Description

Rosenfeld et al reported an algorithm for identifying a pediatric patient with septic arthritis who has an adjacent musculoskeletal infection. This can help to identify a patient who may benefit from more extensive surgery or who may not need a preoperative MRI scan. The authors are from Baylor College of Medicine and Texas Children's Hospital in Houston.


Patient selection: 1-18 years of age with septic arthritis

 

Adjacent infections include: intramuscular abscess, subperiosteal abscess, pyomyositis, osteomyelitis

 

Parameters:

(1) age in years

(2) C-reactive protein (CRP) in mg/L

(3) number of days with symptoms (fever, joint effusion, impaired weightbearing)
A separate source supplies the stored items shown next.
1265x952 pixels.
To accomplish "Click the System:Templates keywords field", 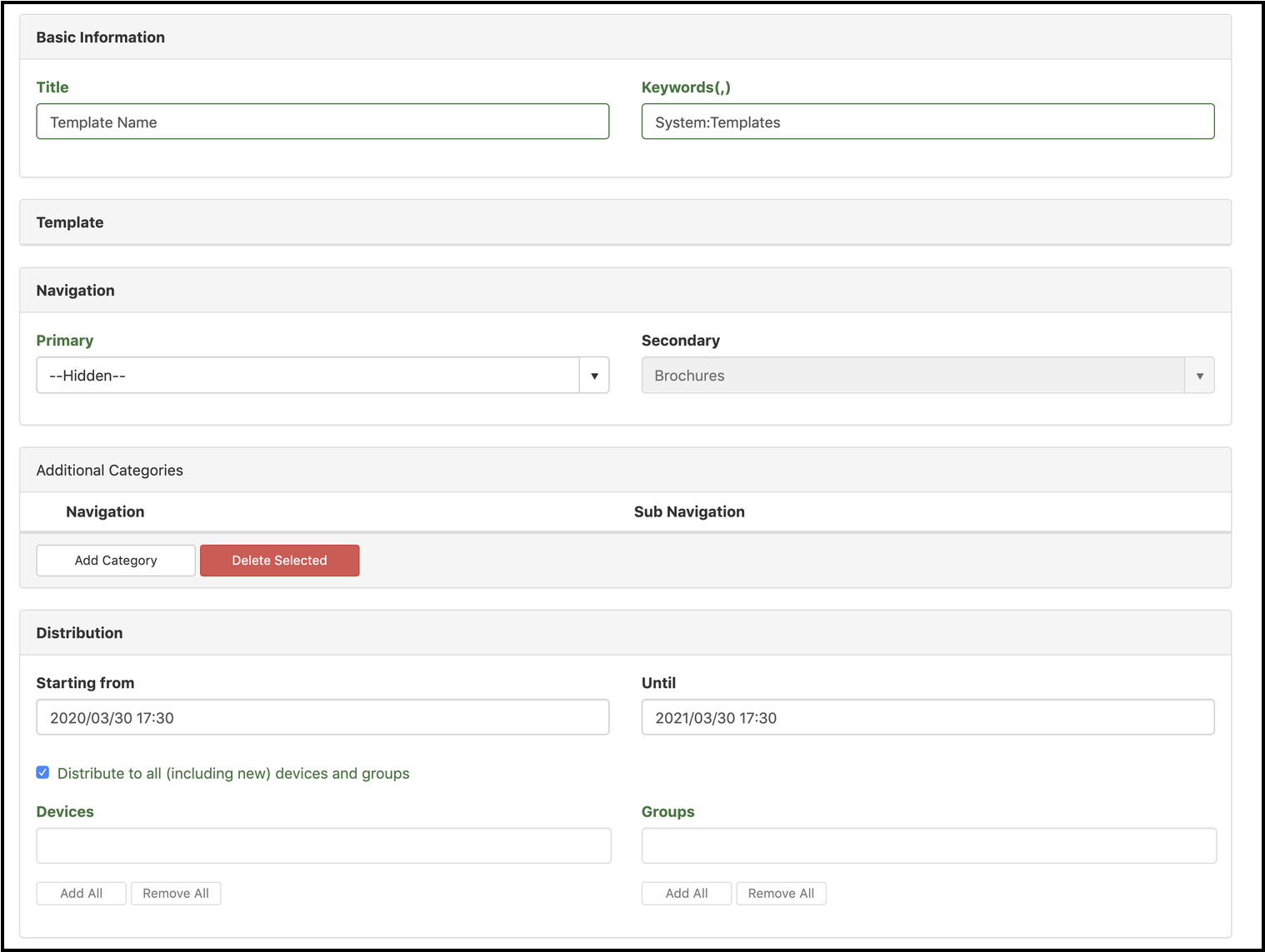I will pyautogui.click(x=928, y=122).
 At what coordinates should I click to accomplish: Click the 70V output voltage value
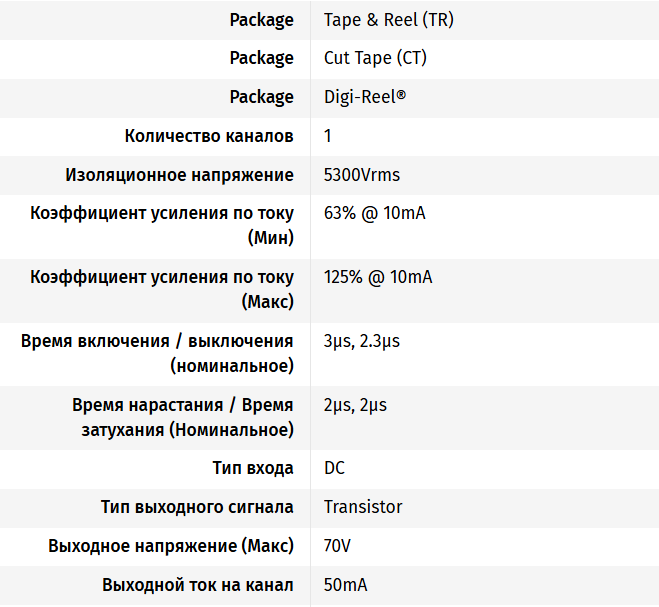337,546
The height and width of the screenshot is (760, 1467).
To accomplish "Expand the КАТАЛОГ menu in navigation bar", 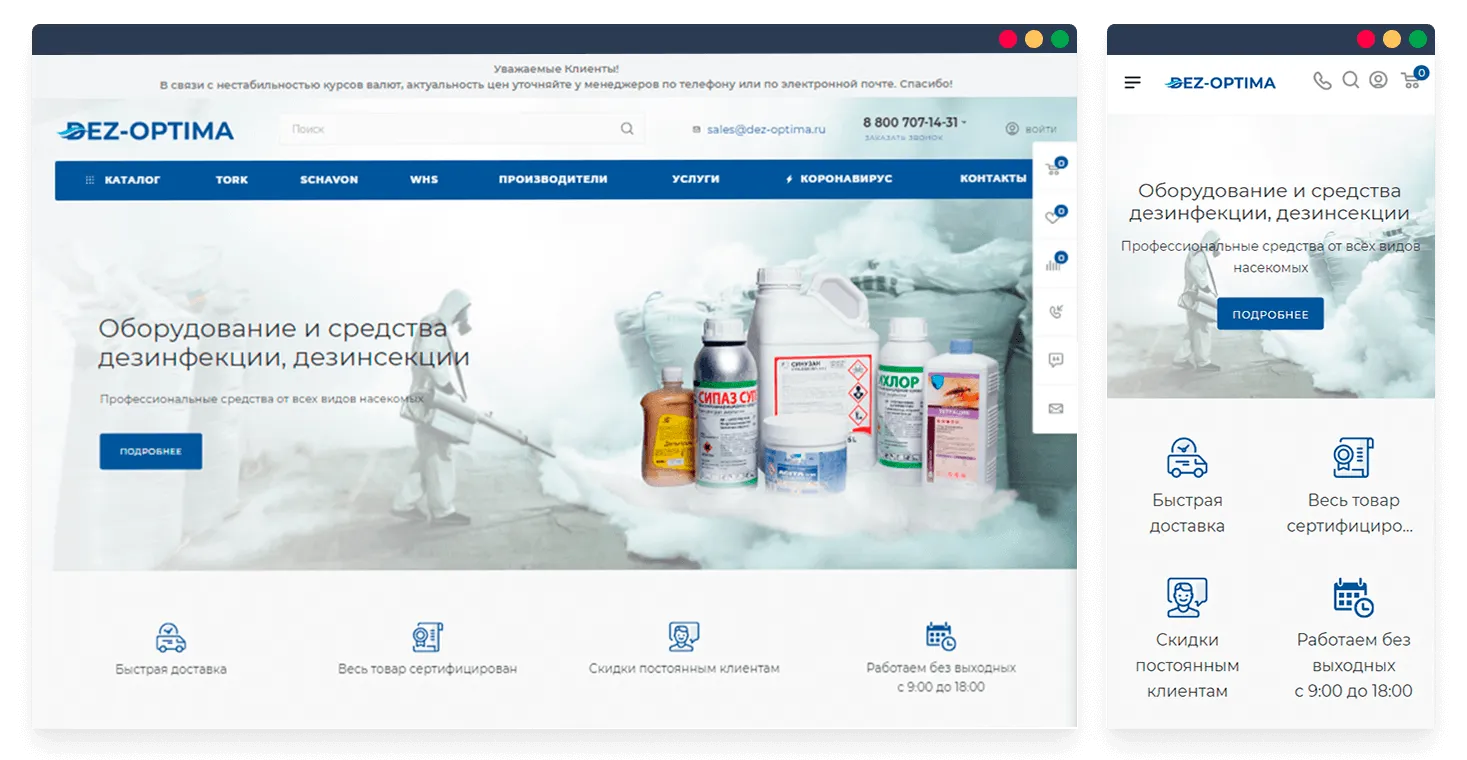I will pyautogui.click(x=123, y=180).
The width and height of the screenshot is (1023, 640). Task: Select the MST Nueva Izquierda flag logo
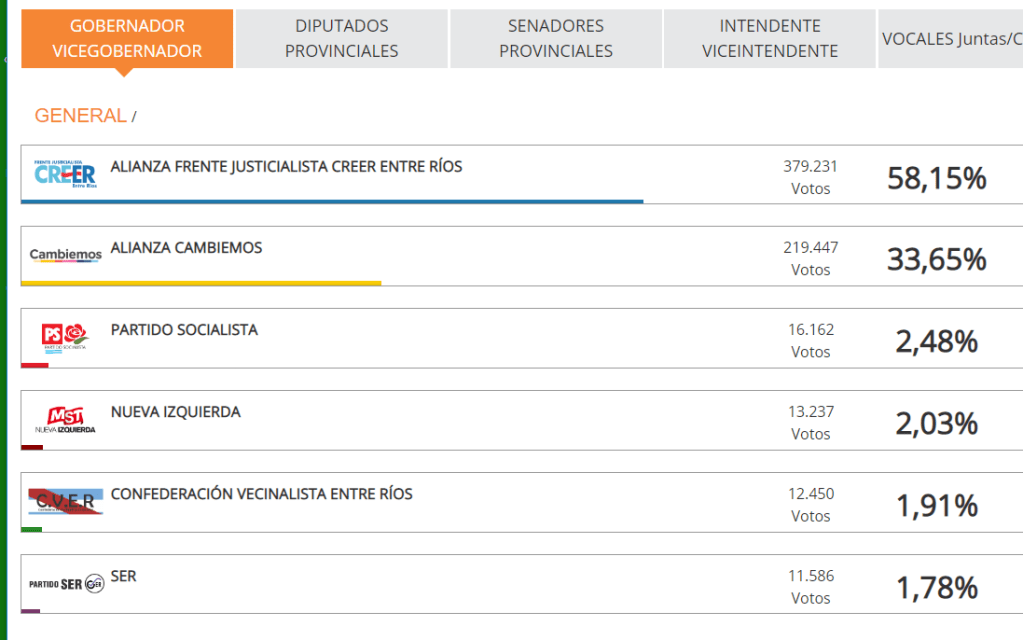click(x=63, y=418)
(4) platelet count per microliter

(5) absolute neutrophil count per microliter

 

Parameter

Finding

Points

age in years

<= 4 years

0

 

> 4 years

1

CRP

<= 8.9 mg/L

0

 

> 8.9 mg/L

1

number of days with symptoms

<= 3 days

0

 

> 3 days

1

platelet count

>= 310,000 per µL

0

 

< 310,000 per µL

1

absolute neutrophil count

<= 7,200 per µL

0

 

> 7,200 per µL

1

 

total score =

= SUM(points for all 5 parameters)

 

Interpretation:

minimum score: 0

maximum score: 5

A score >= 3 was associated with increased risk for infection adjacent to a septic joint.

 

Performance:

The sensitivity of a score >= 3 was 90% with a specificity of 67%. The authors claim an area under the ROC curve of 0.89.

A score of >= 4 was 100% sensitive for septic arthritis.